French utility GDF Suez seeks global dominance through its megamerger with a U.K. rival.

After almost two years of talks, GDF Suez chief executive Gérard Mestrallet closed a merger with the U.K.’s International Power on February 3. Agreed upon last August, this $23.4 billion reverse takeover by the Paris-based energy producer and supplier was the seventh-largest announced M&A deal of 2010.

The merger is part of a resurgence in utility and energy transactions. Announced deal volumes hit $228.7 billion last year, Dealogic reports, up 52 percent from 2009. Gérard Lamarche, CFO of GDF Suez, says the two companies were partners as well as rivals; in 2006 they worked on the Al Hidd desalination plant in Bahrain. “We were fully convinced of the excellent strategic rationale of the combination,” he adds.

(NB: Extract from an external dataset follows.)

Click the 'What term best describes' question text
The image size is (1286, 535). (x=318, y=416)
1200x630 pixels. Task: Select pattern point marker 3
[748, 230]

Itself the product of a 2008 merger between French utilities Gaz de France and Suez, GDF Suez had to clear British and European regulatory hurdles, fight off rival suitors and agree to a cash payment. The cross-border deal injected GDF Suez’s international assets (non-European countries, the U.K. and Turkey) and some debt into electricity generator International Power in exchange for 70 percent of the combined company’s stock. The remaining shareholders got a dividend of 92 pence per ordinary share, or £1.4 billion ($2.3 billion).

Now the world’s largest utility by revenue, International Power has a vast footprint and an impressive gross capacity of 66 gigawatts. It will gain access to Latin America, while GDF Suez will get a foothold in Australia. “It’s a marriage made in heaven for both companies,” says Lawson Steele, London-based head of the power team at Espírito Santo Investment Bank. “Combined, it’s better for both: a better fuel mix, a better mix of contracts and a better geographical mix.”

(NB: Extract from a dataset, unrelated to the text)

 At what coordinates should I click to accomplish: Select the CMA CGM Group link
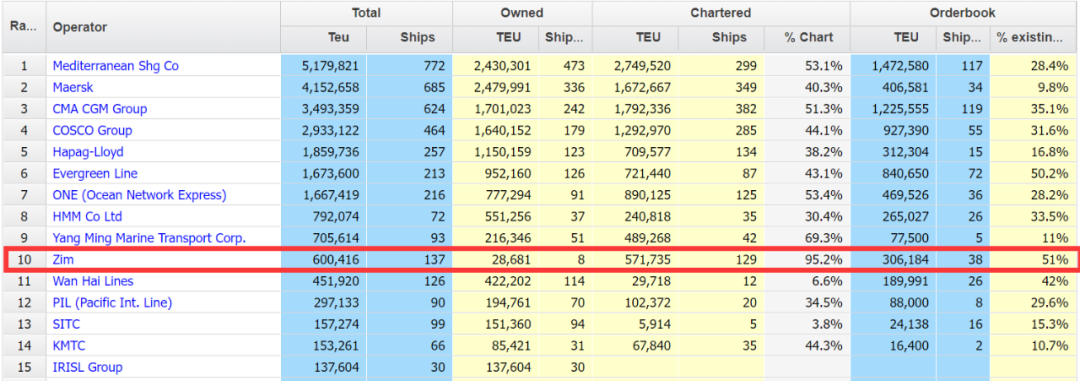(x=100, y=109)
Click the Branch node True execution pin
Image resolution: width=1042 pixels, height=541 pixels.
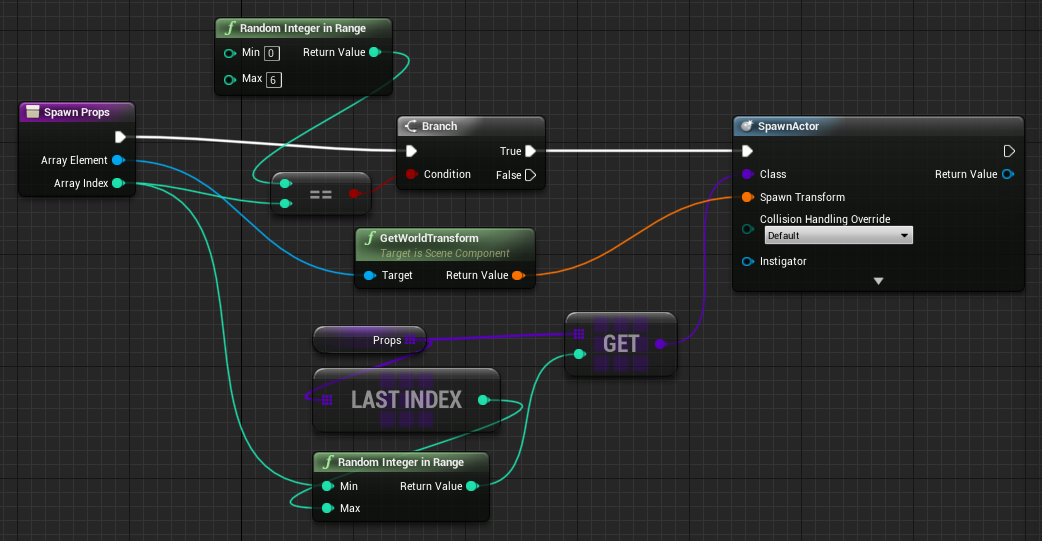tap(530, 152)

But the deal’s unusual structure speaks to a bigger plan — growing International Power’s business in emerging markets. Although most megamergers use a lot of debt, cash or both, the main payment method in this deal was assets. “One of the key things was to make sure that the financial structure of the merger was consistent with the future growth strategy of the group,” says Yoel Zaoui, head of investment banking for Europe, the Middle East and Africa at Goldman Sachs Group, one of GDF Suez’s lead advisers, and the subject of this month’s Rainmakers (see “The Road from Morocco,” page 17). “Hence the use of an asset contribution structure with limited cash.”

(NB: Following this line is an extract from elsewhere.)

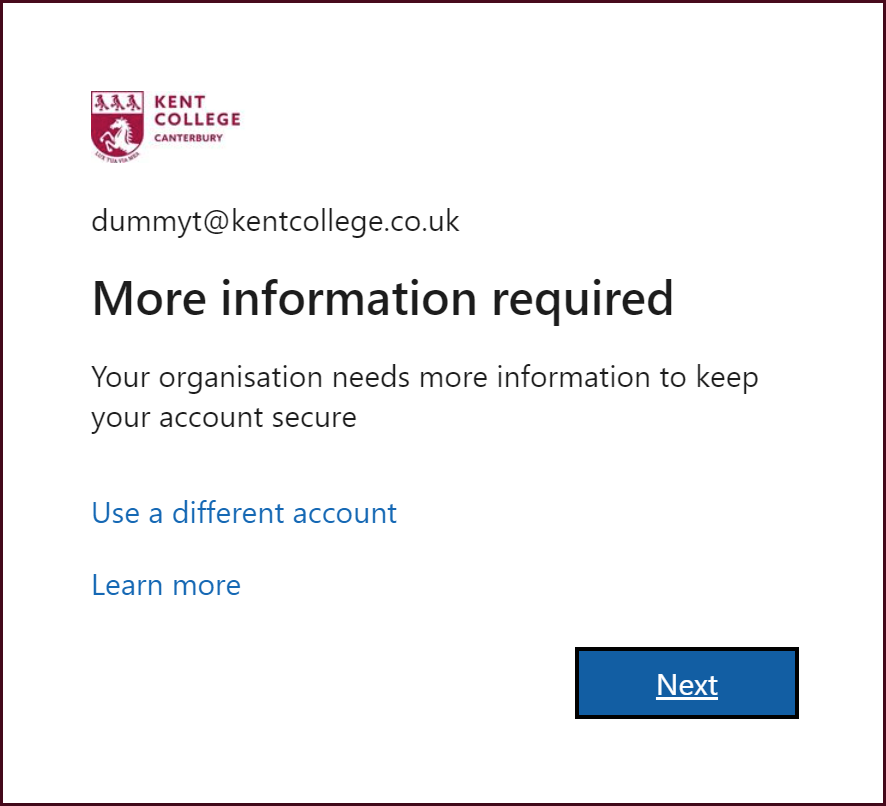Click the KENT word in the logo
Screen dimensions: 886x806
tap(179, 102)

Credit Suisse calculates that International Power’s ratio of net debt to earnings before interest, taxes, depreciation and amortization fell from 3.8 to 3 after the deal. Other benefits are cheaper access to the capital markets and lower taxes. GDF Suez will lend £3.1 billion to International Power, which is refinancing £6.5 billion of its debt. For 2011, Credit Suisse puts the company’s enterprise multiple (enterprise value divided by ebitda) at 9.3, versus 5.1 for last year.

Mark Freshney, a utilities analyst at Credit Suisse’s London office, thinks International Power did well by the merger. But he doesn’t see it matching its performance three or four years ago, when posttax nominal returns were 9 to 11 percent per project. Sovereign wealth funds and other new competitors have driven down utilities’ pricing power.

Freshney also questions International Power’s exposure to Latin America. The region will account for 39 percent of 2011 ebitda, he reckons, compared with 28 percent for North America and 16 percent for Europe. Credit Suisse has raised another red flag by showing that posttax nominal returns for new energy projects are 6 to 9 percent, barely more than the weighted average cost of capital. Ajay Patel, a London-based utilities analyst at UBS, believes International Power must cut costs.

That’s up to Philip Cox and Mark Williamson, who remain as CEO and CFO, respectively, of International Power, while Mestrallet and Lamarche are still at their GDF Suez posts. As both companies focus on growth, the synergies of a new global utility may prove elusive.